I am trying to understand the Bayesian Information Criterion (BIC) using this article. At page 2 the following equality is given:
$$P(y|M_1) = \int f(y|\theta_i)g_i(\theta_i)d\theta_i$$
with
- $y$ : observed data $y1, . . . , yn$
- $M_i$ : a candidate model
- $P(y|Mi)$ : marginal likelihood of the model $M_i$ given the data
- $θ_i$: vector of parameters in the model $M_i$
- $g_i(θ_i)$ : the prior density of the parameters $θ_i$
- $f(y|θ_i)$ : the density of the data given the parameters $θ_i$
I do not understand the presented equality. I have tried to understand it for a couple of hours, but I was not even able to figure out the exact (conceptual) meaning of the product $f(y|\theta_i)g_i(\theta_i)$, let alone its integration. I know I am suppose to give info on the things I have tried to do, but given that this is not a practical problem I do not know what else to say.
Thanks in advance.
The integral is a definite integral across the whole domain of $y$. This is not specified in the paper but it is specified in other books that treat the same topic.
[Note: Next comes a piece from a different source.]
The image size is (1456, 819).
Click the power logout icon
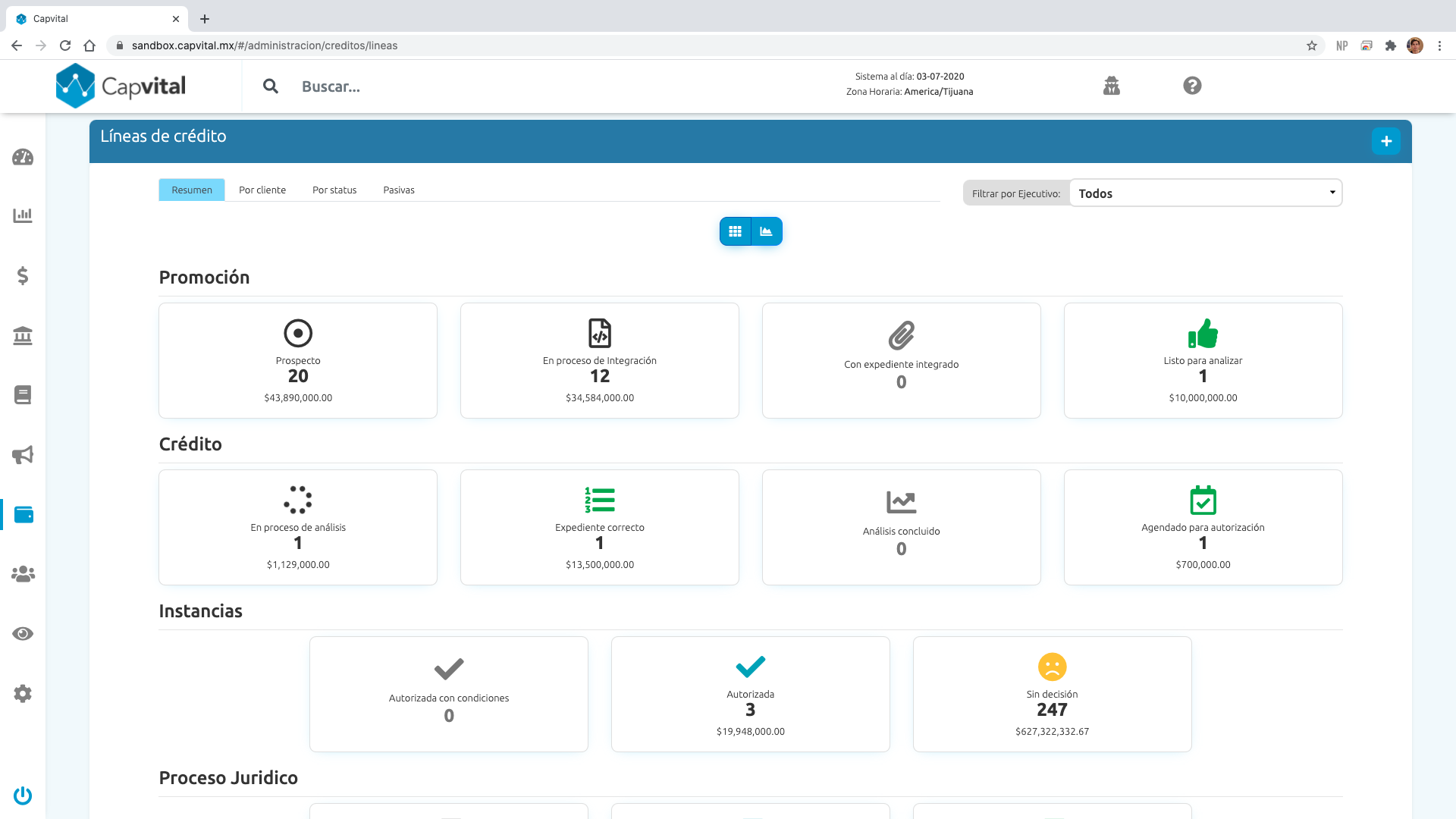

The integral $\int f(y|\theta_i)g_i(\theta_i)$ reflects the probability of $y$ provided our model parameters $\theta_i$ weighted by our prior belief in the model: $g_i(\theta_i)$. So basically we define $P(y|M_1)$ as the probability of $y$ under the parameters of the model weighted by the uncertainty of the model. Which is in deed a very Bayesian approach.